The end of the Second World War had witnessed the consolidation of the Soviets in many countries of Central Europe. It was clear that this would lead to the communist parties in these countries to come to power with Soviet help. At this time, the Deputy Chief of Mission of the US embassy in Moscow, George Keenan, sent what is one of the most celebrated telegrams in diplomatic history. In this ‘Long Telegram’ of February 1946 he argued that Russia was traditionally an insecure power and the addition of communism to it had made for an explosive mix. Based on this view he advocated that the Soviet Union had to be ‘contained’. A month later, in March 1946, Winston Churchill, then an opposition MP, having led the Conservative Party to a defeat in the July 1945 election, made a historic speech at Westminster College in Missouri, US, in the presence of US President Harry Truman. Generally known as the ‘Iron Curtain’ speech Churchill appealed for the unity, first of all of the English-speaking peoples to combat the Soviets whom he indirectly equated with tyranny. Indeed, this was reminiscent of the Western view of Russia being an absolute autocracy before the Revolution.
In the speech, Churchill said “From Stettin in the Baltic to Trieste in the Adriatic, an iron curtain has descended across the Continent. Behind that line lie all the capitals of the ancient states of Central and Eastern Europe. Warsaw, Berlin, Prague, Vienna, Budapest, Belgrade, Bucharest and Sofia, all these famous cities and the populations around them lie in what I must call the Soviet sphere, and all are subject in one form or another, not only to Soviet influence but to a very high and, in many cases, increasing measure of control from Moscow”.

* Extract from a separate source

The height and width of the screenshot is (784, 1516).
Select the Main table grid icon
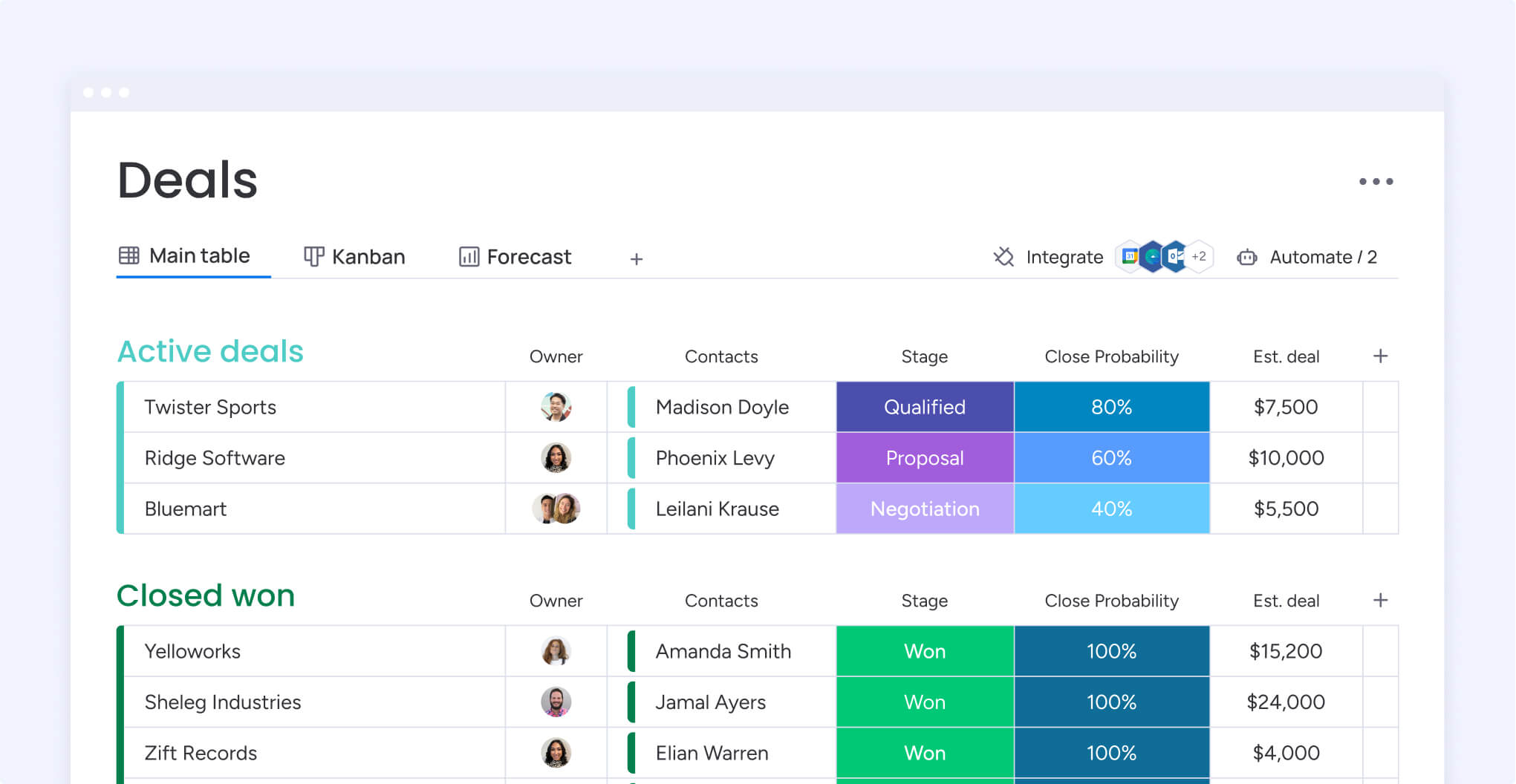point(129,255)
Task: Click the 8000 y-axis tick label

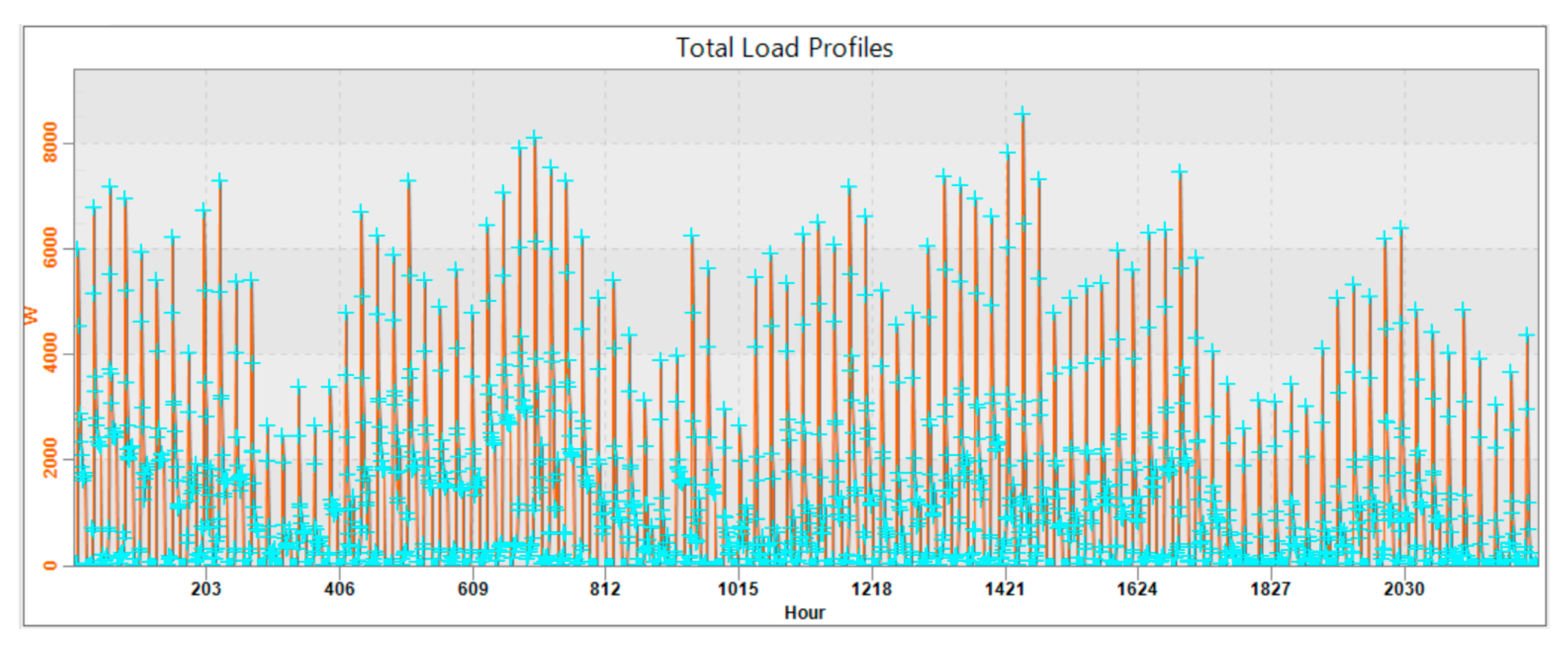Action: (51, 143)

This thinking led to the establishment of NATO initially with 12 member countries. In 1952 Greece and Turkiye joined. In 1955 West Germany followed in 1982 by Spain. Putin is convinced, as are many Russians, that an essential aspect of Soviet acceptance of the unification of Germany was that NATO would not be expanded. This was not reduced to writing but it was the understanding on which the Soviet leadership proceeded. He is therefore convinced that all five rounds of NATO expansion beginning with 1999 were done only because of the perception of Russian weakness after its defeat in the Cold War. This cannot justify his aggression against Ukraine but it does show a degree of insensitivity on the part of the Western powers regarding Russian interests. It also demonstrates that their view of Russia being tyrannical and expansionist has not changed. Ironically, the current Ukraine war and the amalgamation of Ukraine’s territories into Russia only strengthen Churchill and Kennan’s theses, though the latter did seek clarify that his idea of Russia’s containment was not how successive US administrations implemented it.
After 9/11, NATO invoked for the only time Article 5 which relates to collective defense. Thus, all NATO members joined the war on terror. While that article cannot be invoked now for Ukraine is not a member, it is clear that NATO, especially with Sweden and Finland now joining I t will remain the cornerstone of the defense of almost all Western countries against Russia.
The real issue is if NATO will risk letting Ukraine join it. That will lead to incalculable consequences, as Putin has warned.